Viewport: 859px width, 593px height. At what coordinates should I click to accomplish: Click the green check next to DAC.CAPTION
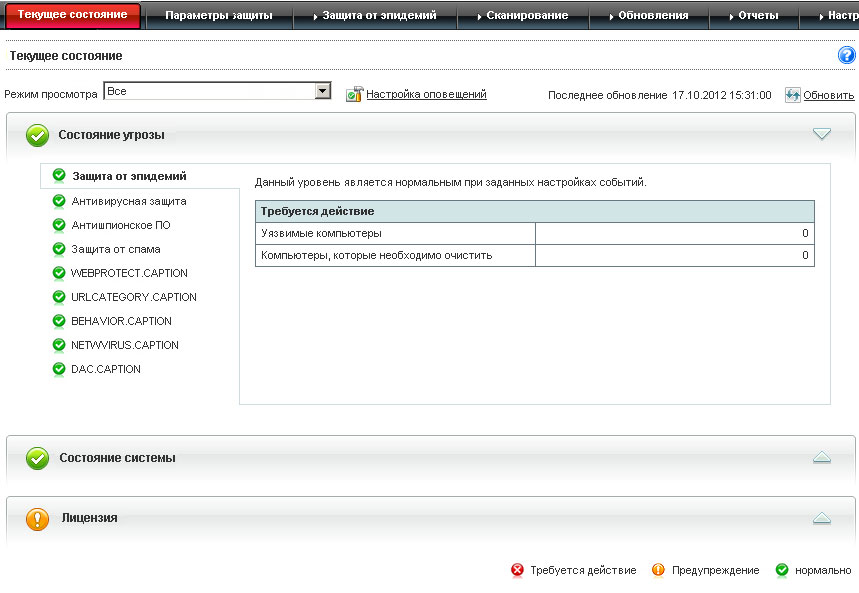click(x=59, y=369)
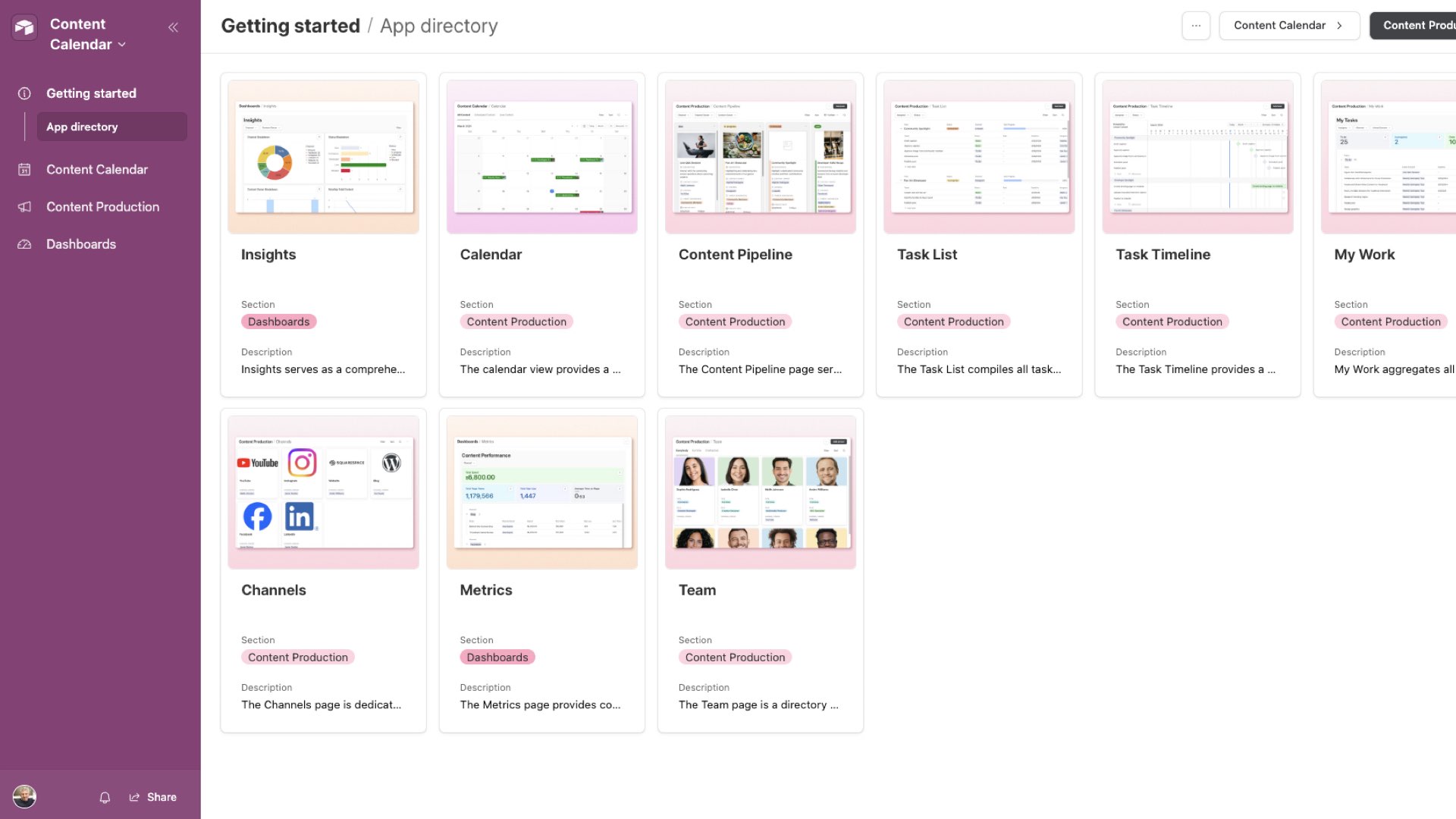Open the Metrics card thumbnail
1456x819 pixels.
pos(541,492)
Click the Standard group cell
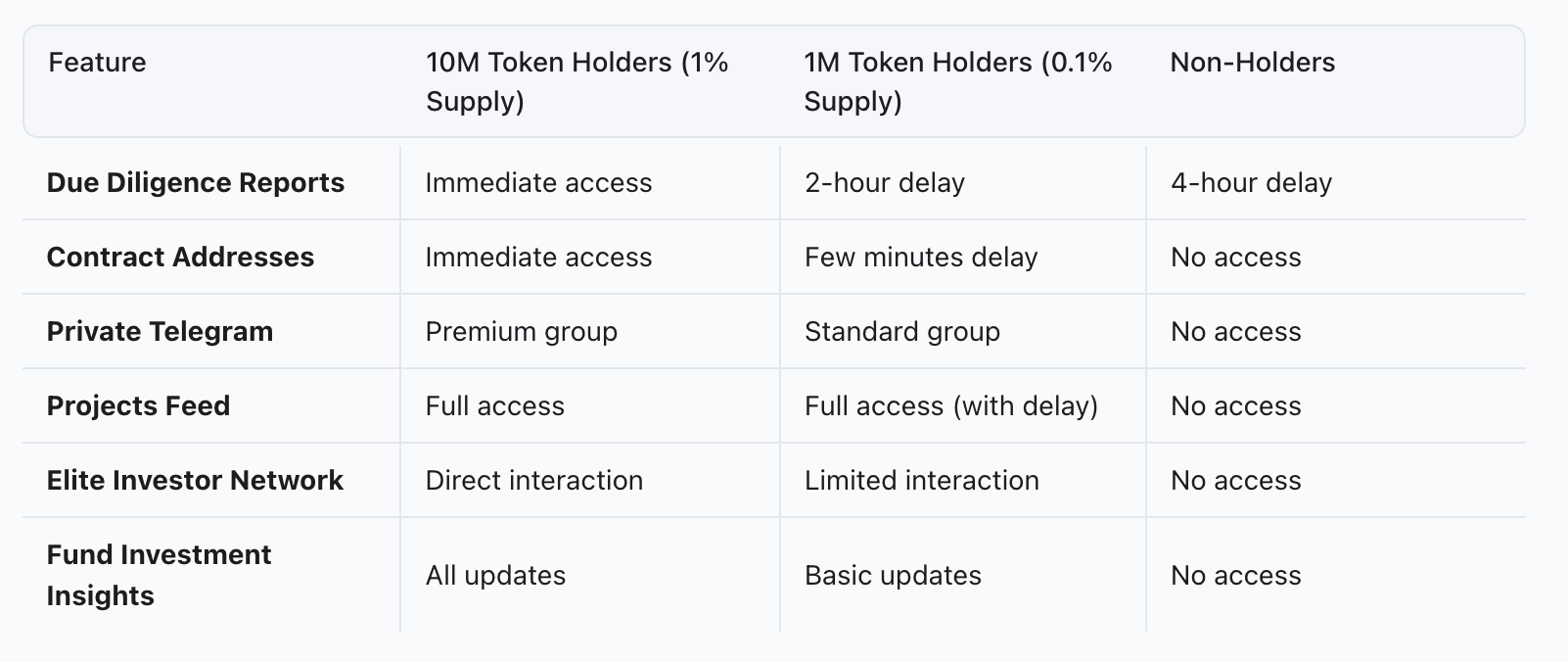1568x662 pixels. pyautogui.click(x=901, y=332)
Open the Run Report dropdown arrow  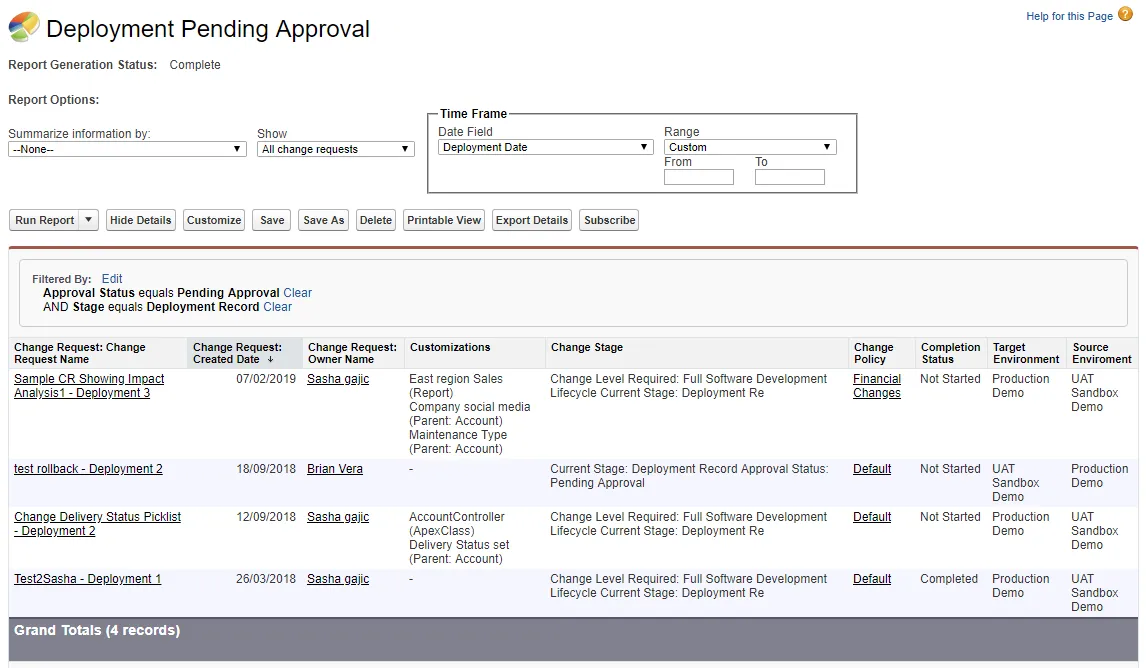point(88,220)
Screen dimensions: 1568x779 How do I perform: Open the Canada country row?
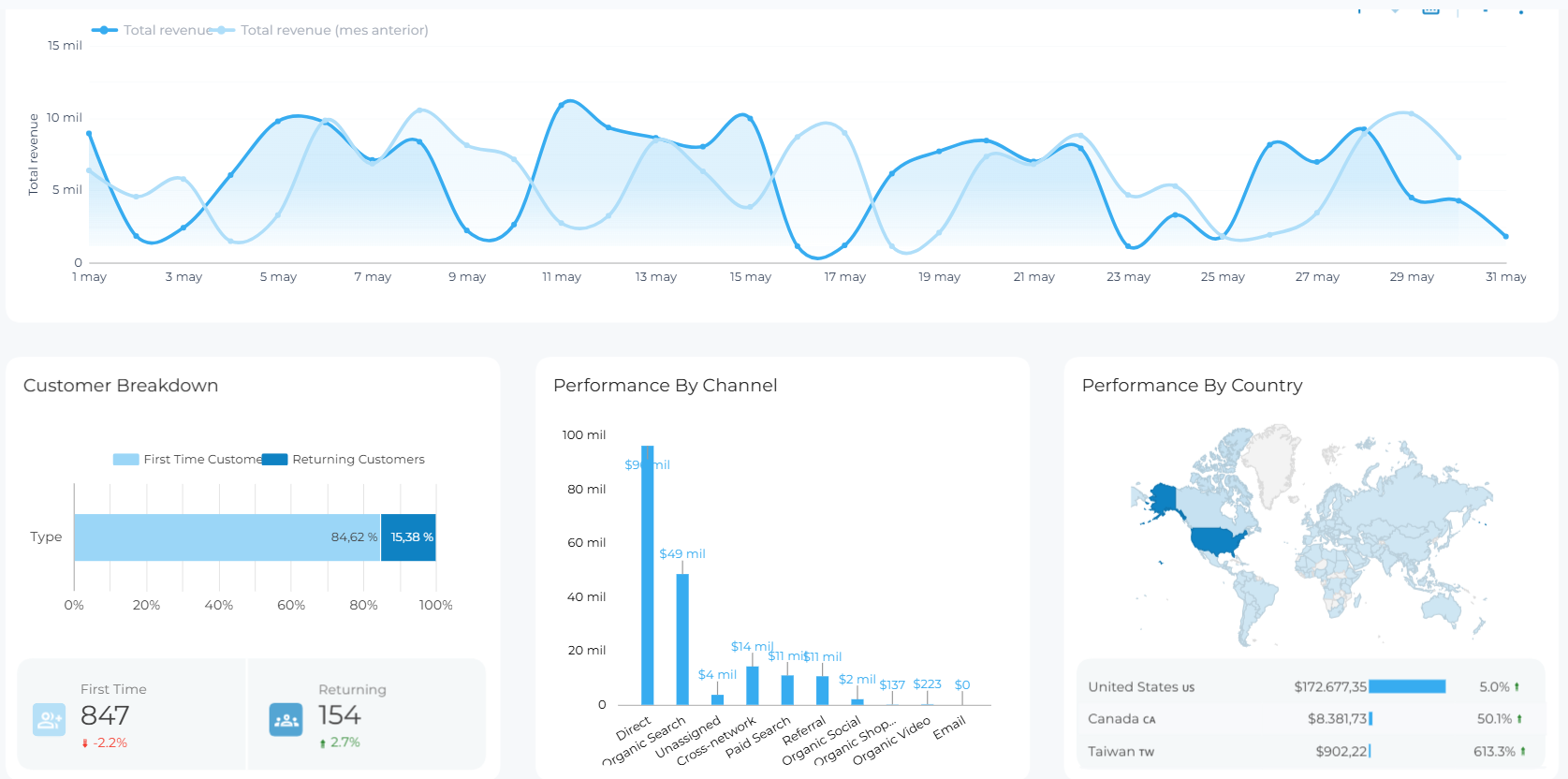(1311, 719)
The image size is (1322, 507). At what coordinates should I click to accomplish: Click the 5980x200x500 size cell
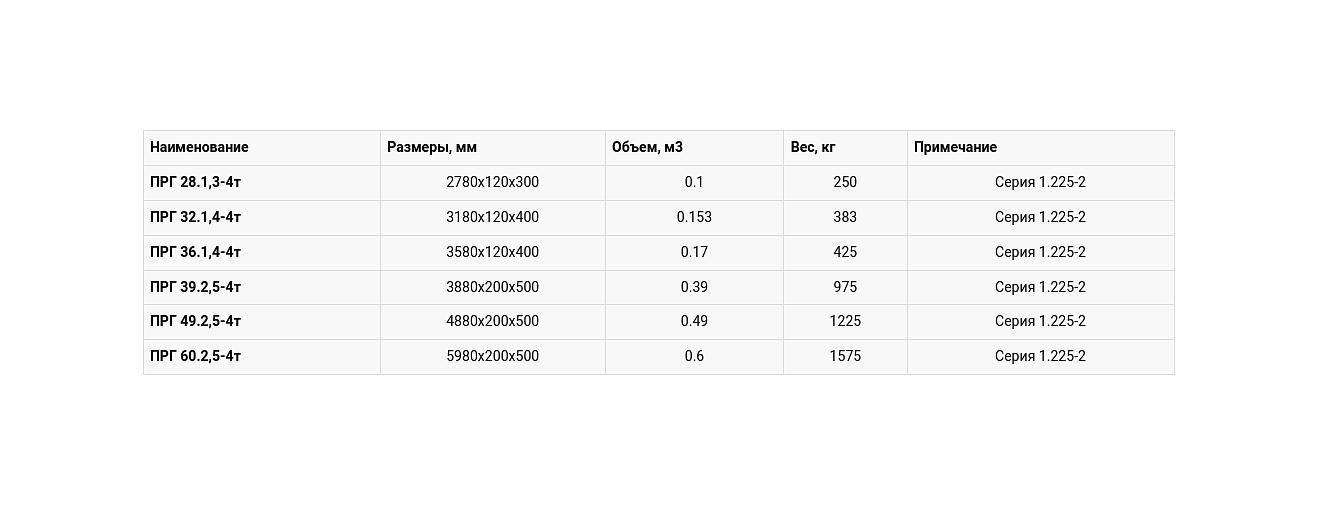click(x=492, y=356)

□ □ □ □

Rewrite the items from the start through the line containing "1568x662 pixels. pyautogui.click(x=901, y=332)", changing "green check" to "blue check" and leaving the rest unchanged. Omit the pictures.

Viewport: 859px width, 593px height. At what coordinates should I click to accomplish: Click the blue check next to DAC.CAPTION
click(x=59, y=369)
Open the Metrics card thumbnail
1456x819 pixels.
pos(541,492)
Click the Standard group cell
1568x662 pixels. pyautogui.click(x=901, y=332)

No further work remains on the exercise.